3. Phage production during a one-step phage growth curve experiment with wild-type (black) and BREX-containing (red) strains of B. subtilis BEST7003 infected with Φ3T. Error bars represent SD. Y-axis represents relative phage concentrations normalized to the value at the beginning of the infection.

4. Multiplex PCR assay showing lysogeny during a phage infection time course in the strain lacking BREX (black), but not in BREX-containing strain (red), or uninfected (U) strains. Amplicons for the bacterial DNA, phage DNA, and lysogen-specific DNA are 293, 485, and 1,218 bp, respectively.

Figure 3. Initial characterization of BREX activity

1. BREX does not work via an abortive infection mechanism. Increasing the MOI of the Φ3T infection from 0.05 to 5 shortens the time to culture crash for the BREX-lacking strain, but does not result in culture decline for BREX-containing strain. Error bars represent SD of technical triplicates.

2. The system does not interfere with phage adsorption to bacterial cells. Strains either containing (red) or lacking (black) the BREX system were infected with phage Φ3T and then chloroform-treated 15 min following infection. The culture was plated on Φ3T-sensitive B. subtilis cells and plaques, representing extracellular, unadsorbed phages, were counted.

3. Phage DNA replication does not occur in BREX-containing cells (red), but is observed in the BREX-lacking strain (black). Y-axis represents relative phage concentrations normalized to the value at the beginning of the infection, as measured by Illumina sequencing.

Figure 4. Methylation activity of BREX

1. A Consensus sequence around m6A modified bases in the BREX-containing B. subtilis genome. The modified base is marked by an arrow. Modifications were directly detected by DNA sequencing using the PacBio platform.

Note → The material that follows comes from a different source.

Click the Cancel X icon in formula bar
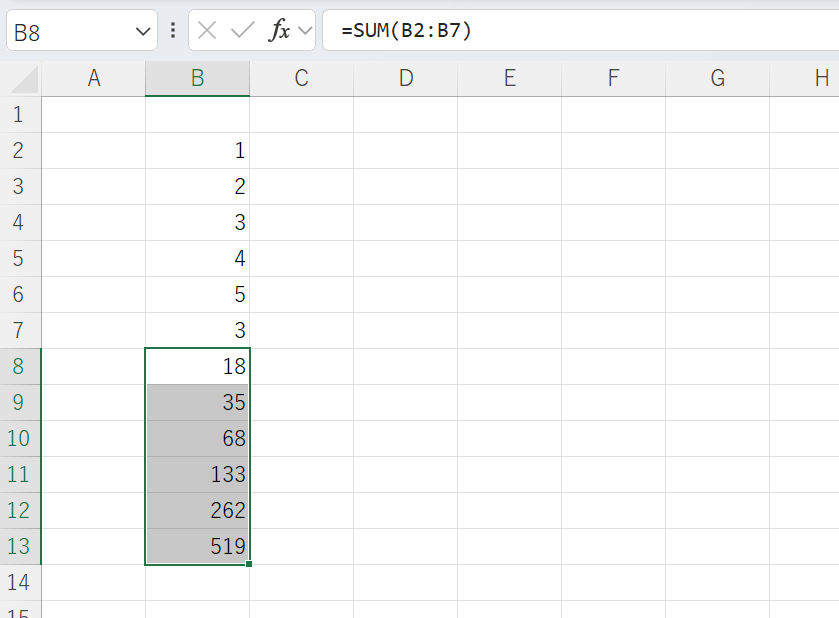 [x=207, y=31]
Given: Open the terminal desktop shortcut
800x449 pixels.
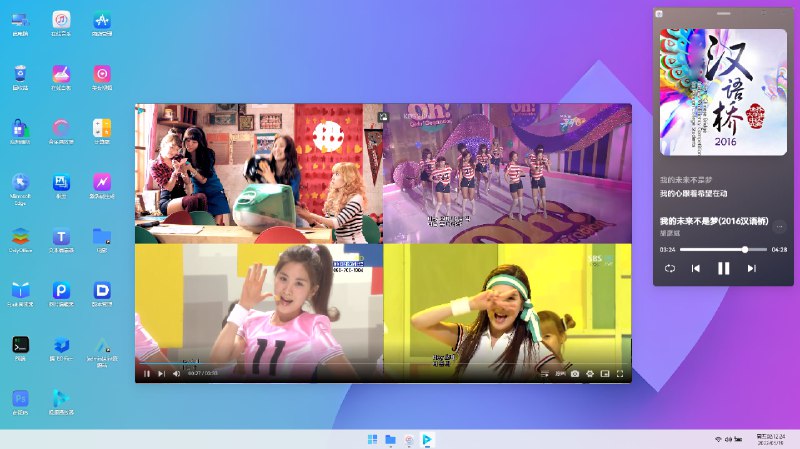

2. B Statistics of modified motifs in the BREX-containing B. subtilis genome.

3. C, D Culture dynamics of non-infected (C) or phage-infected (D) cultures. Curves depict culture dynamics of strains lacking BREX (black) and BREX-containing (red) strains of B. subtilisBEST7003, as well as a BREX-containing strain where the pglX methylase was deleted (green). Axes and error bars are as in Fig1.

4. E Southern blot analysis of phage Φ3T genome during infection. Numbers indicate time (in min) following infection; U, uninfected. Probe was designed to match positions 94,645–95,416 in the phage genome. Each lane contains 200 ng total DNA.

Figure 5. PglZ phylogeny and classification of BREX subtypes

1. Shown is a phylogenetic tree of the PglZ protein instances detected in this study. The tree is color-coded according to the operon organization of the neighboring genes (BREX types). The gene order and genomic organization of each type is illustrated next to its relevant branch on the PglZ tree. Numbers depict bootstrap values.

2. Prevalence of the different BREX subtypes within the BREX superfamily of defense systems among the sequenced genomes that were analyzed.

Figure 6. Distribution of BREX systems across the phylogenetic tree of bacteria and archaea

Shown is the common tree of bacteria and archaea as represented in the NCBI Taxonomy resource (Materials and Methods). Organisms in which a BREX system exists are colored; color code follows the BREX subtype coloring from Fig5. Extensive horizontal transfer is observed by the lack of coherence between the species tree and the PglZ phylogeny.

Figure 7. Frequent irregularities in the adenine-specific methylase pglX in BREX type 1

1. Irregular genotypes (duplication, inversion, and premature stop codon) associated with pglX.

2. Genomic organization of BREX system type 1 in Methanobrevibacter smithii ATCC 35061.

3. Genomic organization of BREX system type 1 in Lactobacillus rhamnosusGG. A cassette switch between the short and the long forms of pglX is observed when the sequences of two isolates of Lactobacillus rhamnosusGG (accessions FM179322 and AP011548, respectively) are compared. Repeat sequences between the short and long forms are shown in black.